*** Begin section ***

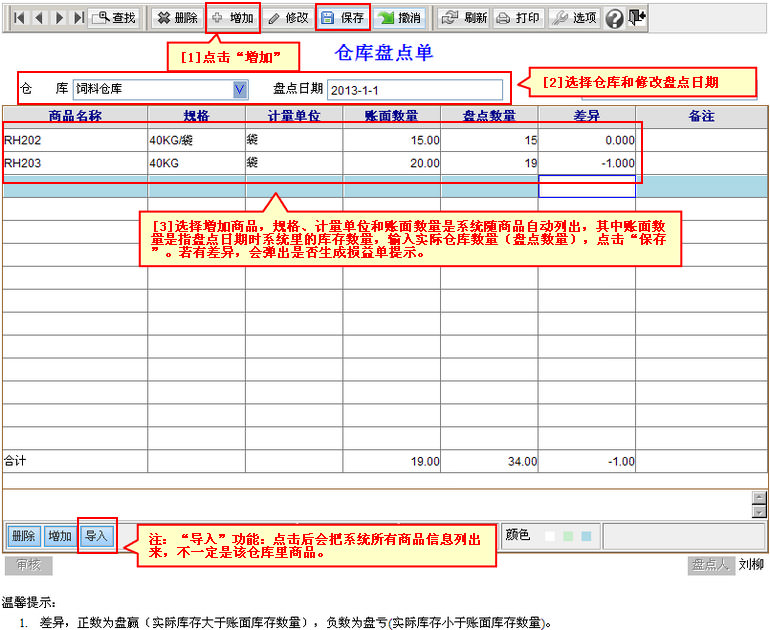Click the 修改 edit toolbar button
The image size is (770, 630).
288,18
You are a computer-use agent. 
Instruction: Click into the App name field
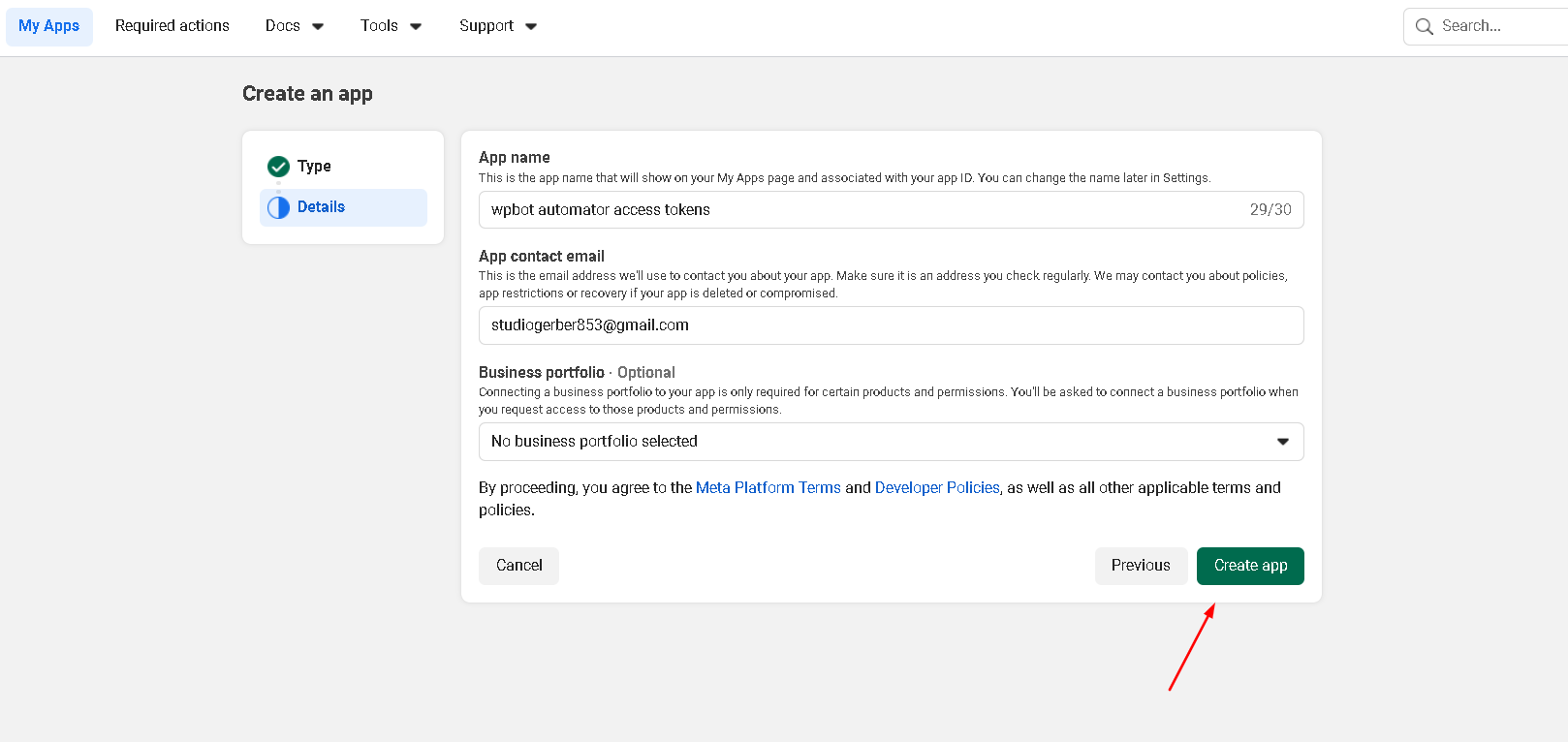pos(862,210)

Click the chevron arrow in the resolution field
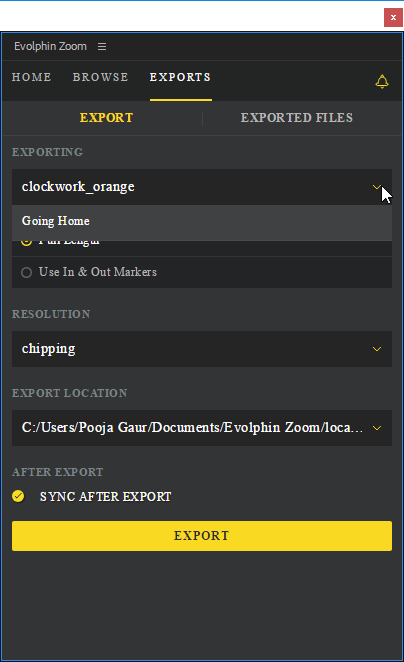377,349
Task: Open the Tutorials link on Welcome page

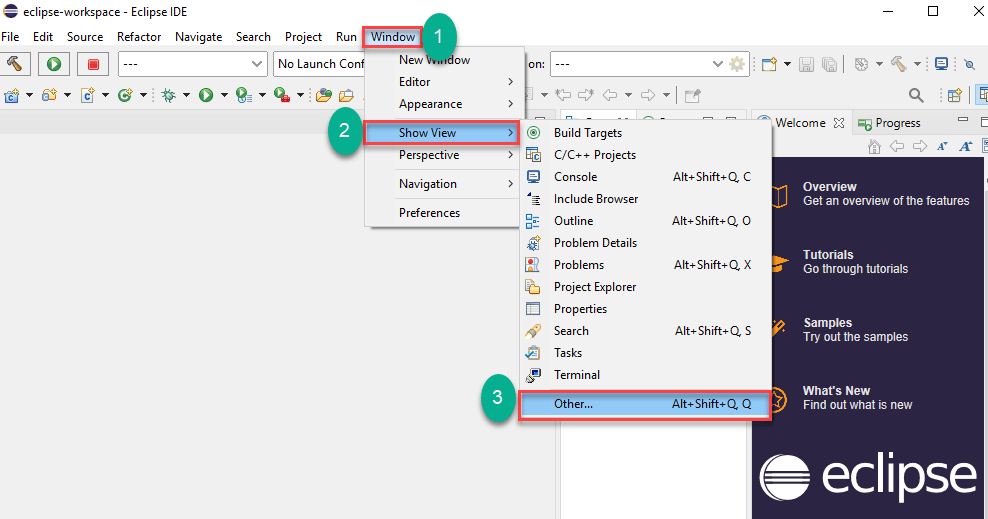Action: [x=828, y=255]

*** End section ***

▶ _Task statement_: Any picture in the listing is to be omitted. Return exactly the lines from the one containing "You are a computer-use agent." through its last line, both included, and only those.

▶ _Result_:
You are a computer-use agent. 
Instruction: Click into the App name field
pos(862,210)

Click the chevron arrow in the resolution field
377,349
Task: Open the Tutorials link on Welcome page

Action: [x=828, y=255]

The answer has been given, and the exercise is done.